Pour 2014, le budget global des autorités fédérales pour les services ICT a été réduit de 20 millions d’euros, soit une baisse de 4% par rapport au budget 2013.

Bart Meert: “Il faut se rendre compte que si le budget est de plus en plusconsacré à la maintenance, les montants qui restent pour investir dans de nouveaux services innovants aux citoyens et aux entreprises seront très réduits.”

Les SPF Finances et Justice, par exemple, disposent respectivement d’un budget réduit de 8,5 et 2,5 millions d’euros. Cette tendance à la diminution des budgets ICT est la même dans la plupart des SPF.

C’est la première fois qu’Agoria observe de telles réductions depuis qu’elle a accès à ces chiffres fédéraux.

En raison de ces compressions budgétaires, priorité est souvent donnée à des projets d’amélioration du fonctionnement interne des administrations. Ce type de projet permet en effet d’augmenter l’efficacité et vise donc un ROI à court terme. Agoria se réjouit de voir se développer ces projets mais tient aussi à encourager les administrations à développer de nouvelles initiatives visant à améliorer le service aux citoyens et aux entreprises. Il faut en effet se rendre compte que si le budget est de plus en plusconsacré à la maintenance, les montants qui restent pour investir dans de nouveaux services innovants aux citoyens et aux entreprises seront très réduits.

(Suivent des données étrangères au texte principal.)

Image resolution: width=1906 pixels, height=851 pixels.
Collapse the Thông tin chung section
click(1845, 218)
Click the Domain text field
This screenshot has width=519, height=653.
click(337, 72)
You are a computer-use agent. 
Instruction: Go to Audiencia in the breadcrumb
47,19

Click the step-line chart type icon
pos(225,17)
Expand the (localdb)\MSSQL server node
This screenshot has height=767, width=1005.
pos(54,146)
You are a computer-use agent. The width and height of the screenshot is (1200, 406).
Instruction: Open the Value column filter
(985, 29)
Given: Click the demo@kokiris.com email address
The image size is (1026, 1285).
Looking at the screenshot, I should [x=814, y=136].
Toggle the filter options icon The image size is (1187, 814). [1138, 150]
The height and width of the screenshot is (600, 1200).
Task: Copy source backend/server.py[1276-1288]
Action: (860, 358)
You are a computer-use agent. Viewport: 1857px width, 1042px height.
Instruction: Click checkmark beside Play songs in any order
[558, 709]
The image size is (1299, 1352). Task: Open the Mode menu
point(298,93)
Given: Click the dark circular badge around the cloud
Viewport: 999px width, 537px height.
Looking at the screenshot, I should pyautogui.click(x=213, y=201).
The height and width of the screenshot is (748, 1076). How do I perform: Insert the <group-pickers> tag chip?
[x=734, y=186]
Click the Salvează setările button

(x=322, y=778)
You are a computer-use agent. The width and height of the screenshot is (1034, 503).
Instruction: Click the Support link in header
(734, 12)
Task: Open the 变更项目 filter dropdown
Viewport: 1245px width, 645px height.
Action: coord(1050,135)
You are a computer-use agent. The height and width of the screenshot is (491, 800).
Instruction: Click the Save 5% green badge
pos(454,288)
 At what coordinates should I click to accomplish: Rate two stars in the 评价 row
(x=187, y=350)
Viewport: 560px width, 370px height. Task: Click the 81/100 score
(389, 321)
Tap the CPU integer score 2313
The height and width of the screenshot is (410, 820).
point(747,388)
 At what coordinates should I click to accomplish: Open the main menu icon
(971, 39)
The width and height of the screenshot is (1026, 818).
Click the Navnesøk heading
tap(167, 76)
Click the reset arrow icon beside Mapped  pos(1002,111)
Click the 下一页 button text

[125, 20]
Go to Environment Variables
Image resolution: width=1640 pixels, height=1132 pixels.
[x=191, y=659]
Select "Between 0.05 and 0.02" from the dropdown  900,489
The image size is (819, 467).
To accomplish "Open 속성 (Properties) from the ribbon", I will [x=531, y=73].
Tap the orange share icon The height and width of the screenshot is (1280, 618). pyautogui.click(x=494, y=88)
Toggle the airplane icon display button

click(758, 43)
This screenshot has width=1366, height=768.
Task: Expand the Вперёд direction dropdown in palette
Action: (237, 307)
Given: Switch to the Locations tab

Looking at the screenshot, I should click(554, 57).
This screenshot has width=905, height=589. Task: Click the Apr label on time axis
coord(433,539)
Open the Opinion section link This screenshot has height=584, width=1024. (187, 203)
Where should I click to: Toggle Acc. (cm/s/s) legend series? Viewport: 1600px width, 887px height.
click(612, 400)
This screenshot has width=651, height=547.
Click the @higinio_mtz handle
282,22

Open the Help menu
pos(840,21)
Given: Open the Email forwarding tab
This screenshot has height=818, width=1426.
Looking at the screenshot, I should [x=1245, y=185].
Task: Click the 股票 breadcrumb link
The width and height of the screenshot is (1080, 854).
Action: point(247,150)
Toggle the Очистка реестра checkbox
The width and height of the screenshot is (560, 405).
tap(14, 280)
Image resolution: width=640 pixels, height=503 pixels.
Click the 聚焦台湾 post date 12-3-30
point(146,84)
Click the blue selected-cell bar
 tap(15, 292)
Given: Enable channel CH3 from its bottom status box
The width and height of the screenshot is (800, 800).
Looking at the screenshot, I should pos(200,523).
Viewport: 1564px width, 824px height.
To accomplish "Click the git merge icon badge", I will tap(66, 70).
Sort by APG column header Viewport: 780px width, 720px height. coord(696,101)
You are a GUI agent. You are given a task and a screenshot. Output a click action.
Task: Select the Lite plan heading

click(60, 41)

Agoria a, par ailleurs, lancé une mise en garde au sujet des compétences mises en œuvre pour ces projets, regrettant un recours moins important à des prestataires extérieurs…

Agoria déplore qu’au sein de la fonction publique, des appels de plus en plus pressants soient lancés pour que les services ICT soient davantage assurés par du “personnel propre” et/ou par des “organisations ICT propres”. Les différences de coûts dont on fait actuellement état entre, d’une part, un collaborateur ICT du secteur privé et celui d’un fonctionnaire, ne sont pas corrects et leur calcul est loin d’être transparent.

Qui plus est, ces calculs ne tiennent pour ainsi dire pas compte des effets d’éléments tels que la productivité, les connaissances et le réseau. On constate même parfois que des administrations développent en interne à partir de zéro des applications qui sont déjà disponibles sur le marché, et cela à un coût nettement inférieur à celui qu’implique un [nouveau] développement.

Les pouvoirs publics et les entreprises ICT doivent rechercher ensemble des solutions ICT qui permettent aux pouvoirs publics d’assurer leurs différentes fonctions au sein de la société de manière innovante et efficace. Les pouvoirs publics doivent dès lors décider s’ils optent pour une décision “make” ou une décision “buy”. Cela doit toutefois se faire sur la base de calculs corrects et transparents, permettant de se concurrencer de manière loyale, et non pas sur la base d’affirmations du type: “Ce que nous faisons nous-mêmes coûte moins cher”.

Agoria: les services publics ont trop tendance à vouloir répondre à leurs besoins par leurs propres moyens, faisant ainsi moins appel à des intervenants externes. “Il ne faut pas croire qu’ils seront forcément plus chers que des développements en interne.”

Agoria tient dès lors à encourager les administrations à tenir compte, dans leurs projets e-gov, des innovations technologiques que développent constamment nos entreprises ICT et à ne pas croire qu’elles seront forcément plus chères que des développements en interne.